Speaking of checking one's head, do you all find the first sentence of this listing to be as profane as I do? Marketing lesson 101: Know your buyer. I felt for a short time like throttling the horrible realtor who thought this description would appeal to potential buyers. Call me crazy but it infuriates me that she's demeaning 10 years of work, equity we've earned on our actual first home and the savings we've managed to accumulate by suggesting that this is what we should have been able to purchase fresh out of school. Is she so out of touch she thinks a young couple makes a combined salary of $250k which is approximately what they'd need to qualify for this uber-mortgage? Or is she such a poor saleswoman that she thinks, starter home = starter family without considering the financial reality of that assumption? Or perhaps she thinks it's normal for one to buy property later in life say, mid-career. After all, according to our friend David who is currently living there, most Parisians will never own their own home. Perhaps Bostonians will be forced into the same predicament. Whatever the case, I believe she must be part of the cartel leading people to believe that taking out interest-only mortgages is a sound way to get into a home. I couldn't help but smile a little when I read this article promising that she must be living in a cardboard box afforded by her real estate salary of $50k which will be so diminished shortly that she and her cohorts will be on their way to the unemployment line.

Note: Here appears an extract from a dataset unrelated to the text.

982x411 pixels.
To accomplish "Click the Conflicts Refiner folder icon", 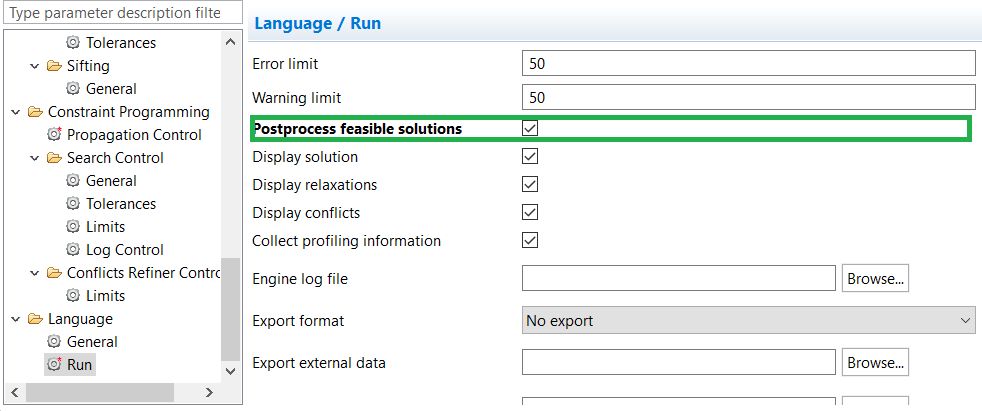I will 54,273.
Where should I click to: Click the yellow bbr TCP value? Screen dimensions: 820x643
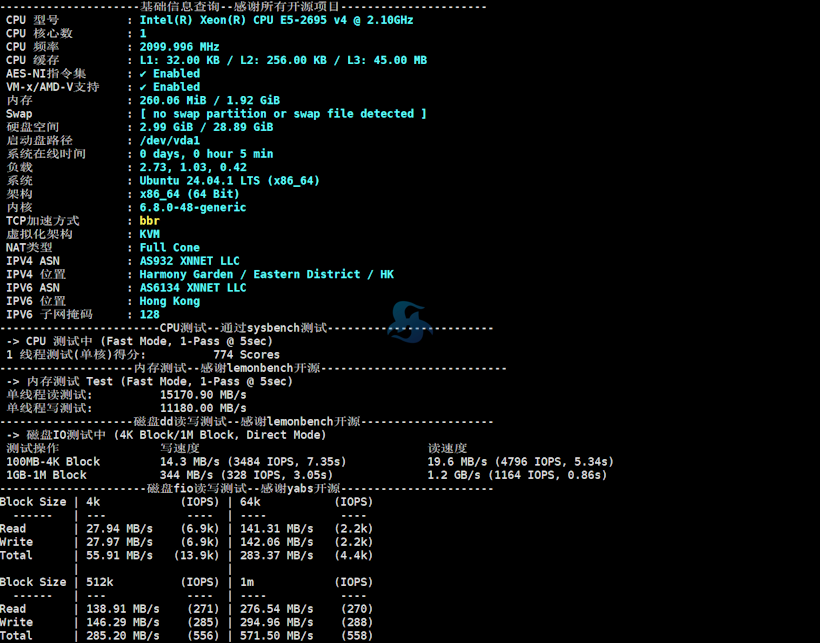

On the selling side, I'm equally as rapt. Our realtor Max, will surely tell you that we're his most high-strung clients to date. Our place has been on the market for 3 weeks now and in that time, I've devised a website, created a marketing plan and researched all the advertising venues available. Now I'm trying to resign myself to the reality that, short of standing out in front of our gated neighborhood waving a sign as is the custom in Phoenix, all I can do is sit by the phone waiting for Max to call with offers.

*Bob's taken to using this word as an adjective to describe any dark, enclosed, spider-infested section of a home. Usually it's the basement but believe us, some people don't see these areas as a selling drawback. But then maybe they haven't been watching Lisa Laporta's genius.